Mala entraña
«Sabiendo todo lo que sabemos, es muy difícil comprender que todavía haya gente que defienda el comunismo o sus encarnaciones posteriores»
Hay asuntos difícilmente explicables y supongo que cada cual tendrá su colección de enigmas para llevarse a la tumba. En mi caso, no logro entender cómo es posible que queden comunistas en el mundo, sea bajo esa denominación o con las múltiples etiquetas que inventan grupos como Podemos para disimular el horror que ellos mismos se producen. Y no lo entiendo porque ya sabemos demasiado sobre los países que en algún momento pudieron gozar de la dictadura del proletariado. Muchos habrán leído Vida y destino de Vasili Grossman, una de las grandes novelas del siglo XX y el documento más escalofriante que conozco sobre aquel país desventurado que fue Rusia y su imperio de colonias esclavas.
Precisamente por la grandeza de su obra maestra, no había leído Todo fluye (Galaxia Gutenberg), lo último que escribió y su obra póstuma. Un amigo me dijo que no me la perdiera y, en efecto, es imprescindible. Trata, como la anterior, sobre el aplastamiento de los humanos en el imperio de Lenin y Stalin. Apenas hay peripecia o anécdota: todo el libro narra casos y ejemplos de la monstruosidad que fue aquel infinito campo de exterminio. Pero lo más relevante es que Grossman lo escribe, por así decirlo, «desde dentro», utilizando su propia experiencia y la de sus parientes y amigos más próximos. Como es fácil de entender, no hay ninguna explicación a semejante horror porque no hay posible explicación a episodios como la masacre de los campesinos que redujo al hambre, la locura, la muerte o el canibalismo a millones de ciudadanos por el sencillo motivo de que a Stalin le sobraban aquellas poblaciones campesinas. Por cierto, muchas de ellas, ucranianas.
«Grossman expone minuciosa y sagazmente el mecanismo de la sumisión»
Lo más extraordinario es que Grossman expone minuciosa y sagazmente, aunque sin dramatismo, el mecanismo de la sumisión. El proceso que condujo a una población entera de la subordinación religiosa a la esclavitud comunista sin protesta ni oposición. En realidad, piensa Grossman, es que son lo mismo: la adoración a Stalin y el aplastamiento de cualquier libertad es un fenómeno religioso. Bien es cierto que ese proceso hacia la esclavitud sólo fue posible en unos países casi por completo analfabetos y de una pobreza sin misericordia.
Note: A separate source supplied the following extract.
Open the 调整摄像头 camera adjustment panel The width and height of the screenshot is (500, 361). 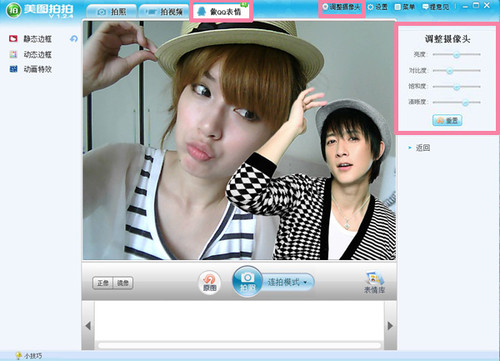click(342, 7)
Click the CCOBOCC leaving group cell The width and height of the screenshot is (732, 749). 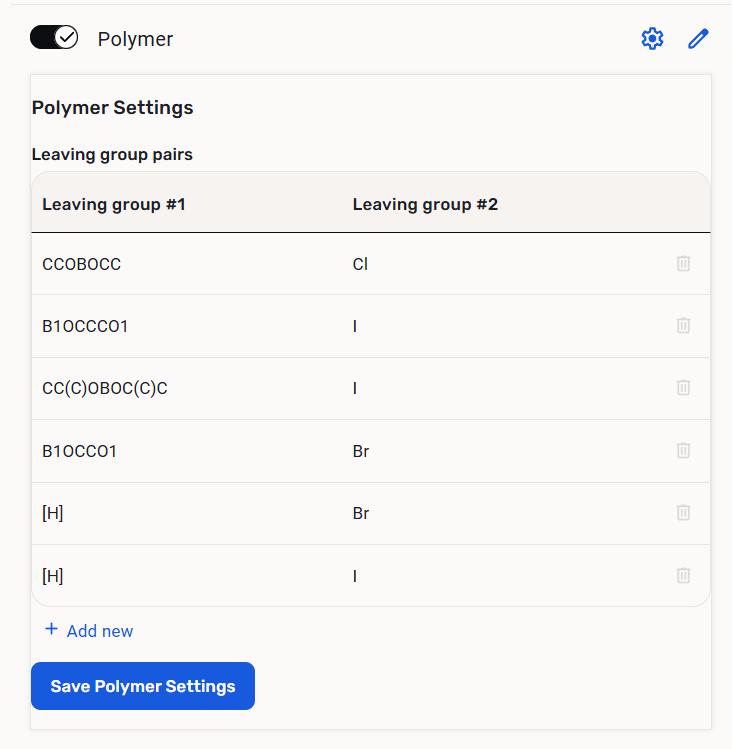click(81, 264)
Los escasos focos rusos de burguesía ilustrada fueron las primeras víctimas de Lenin y Stalin, incluso entre (o sobre todo entre) los miembros del Partido Comunista, en buena parte constituido por ciudadanos de clases medias y burguesas, empezando por los que lucharon junto a Lenin.
Por eso, sabiendo todo lo que sabemos, es muy difícil comprender que todavía haya gente que defienda el comunismo o sus encarnaciones posteriores. O quizás no. Quizás ese deseo de sometimiento, esa necesidad de estar bajo la bota del padre tiránico, esa religiosidad insatisfecha, sigue siendo lo que agita a la actual ultraizquierda. Para mayor escándalo, todavía creen que eso es el progreso y se llaman a sí mismos progresistas. Progreso ¿hacia dónde? ¿Acaso no ven la ruina económica y moral de todos aquellos países en los que ha llegado la plaga del arrasamiento de las libertades? Así, por ejemplo, en Venezuela, Cuba o Nicaragua, países admirados por los de Podemos. Es peor aún: ese arrasamiento lo creen progresista. Verdaderamente el desvarío es muy desconcertante.
Conviene no olvidar aquellas declaraciones de Otegi, puro funcionario de la esclavitud voluntaria, en la que aseguraba que cuando él y su gente llegaran al poder ya no habría muchachos trabajando con ordenadores sino correteando por los montes y respirando el aire puro de Euskadi. Frases que podía haber pronunciado cualquiera de los ministros de Stalin o de Hitler. Aunque no les dio tiempo a pronunciarlas: los asesinaron casi de inmediato.